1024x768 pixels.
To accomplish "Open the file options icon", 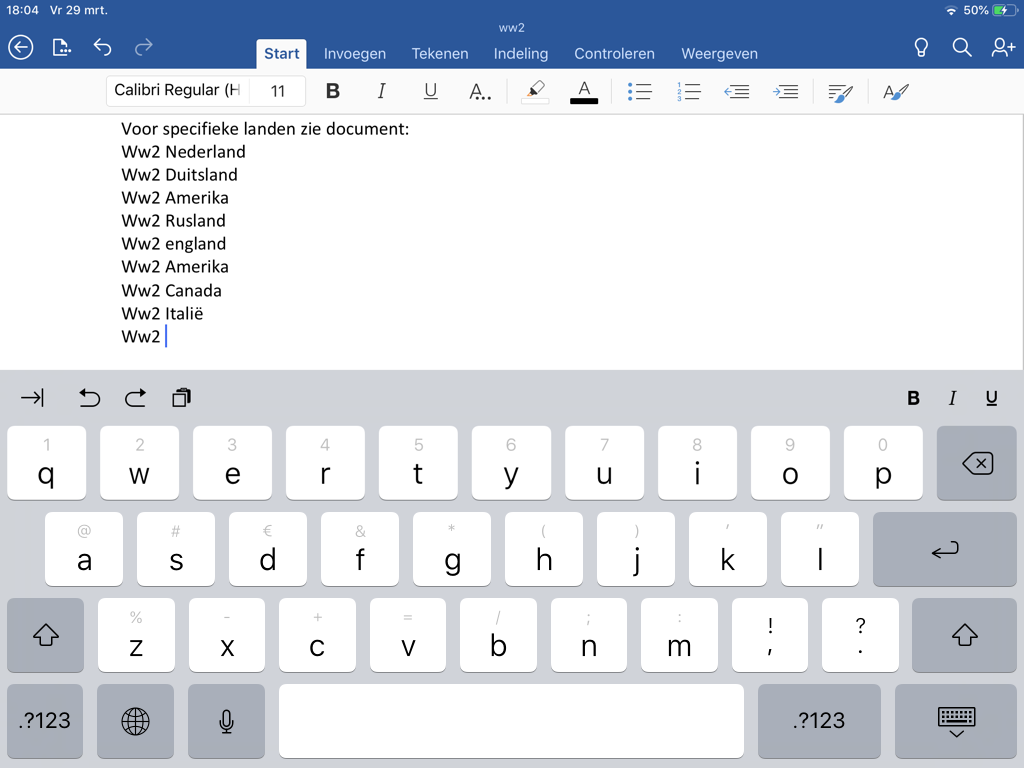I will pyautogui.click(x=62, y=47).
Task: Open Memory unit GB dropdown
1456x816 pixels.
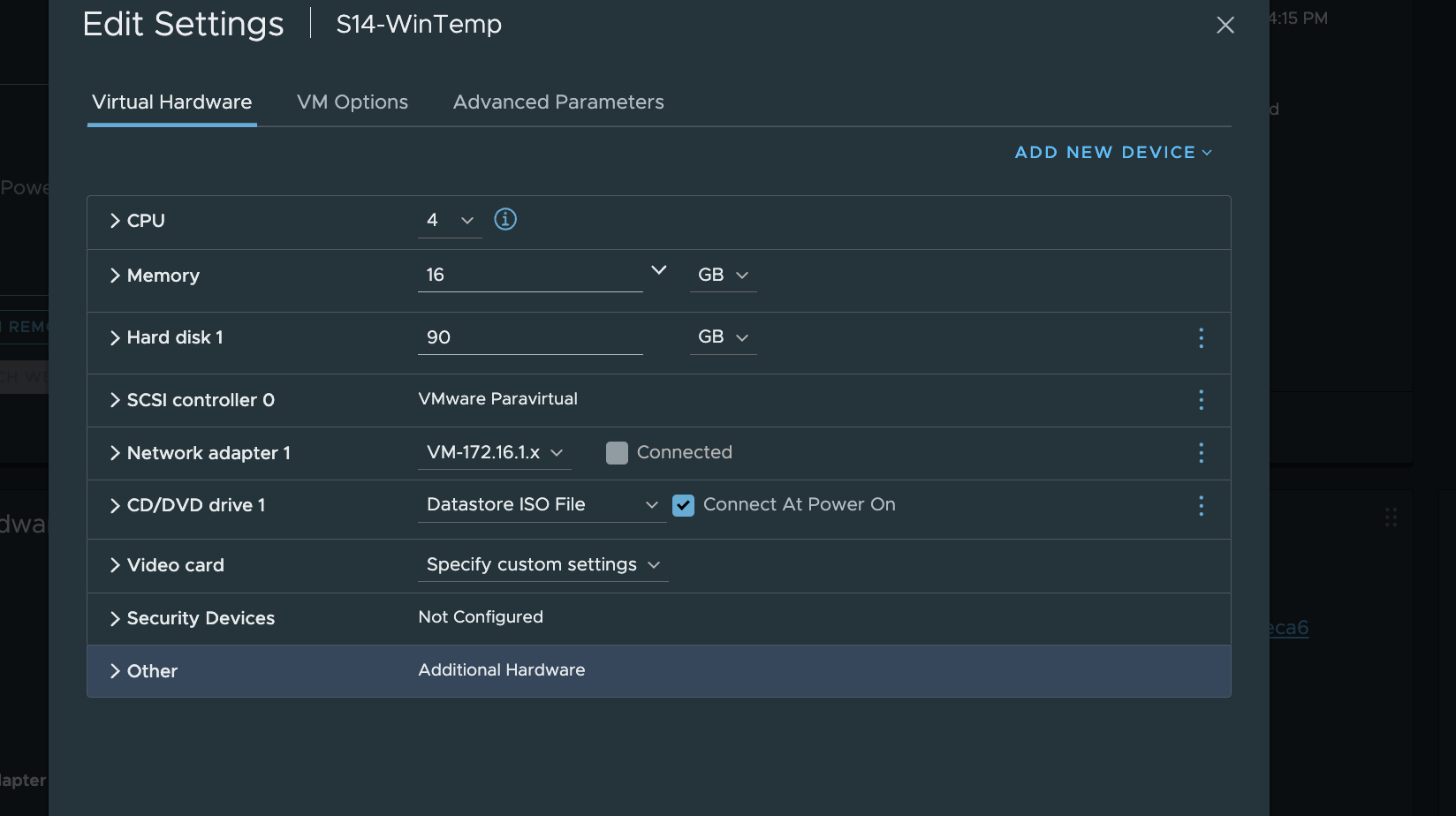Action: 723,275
#####
#### WHAT YOU ARE ASKED TO DO:
In your answer, copy exactly the lines running from the line with "Task: Open Memory unit GB dropdown" to the end of the material above, both included, and omit all pictures.

#### OUTPUT FOR THIS TASK:
Task: Open Memory unit GB dropdown
1456x816 pixels.
Action: 723,275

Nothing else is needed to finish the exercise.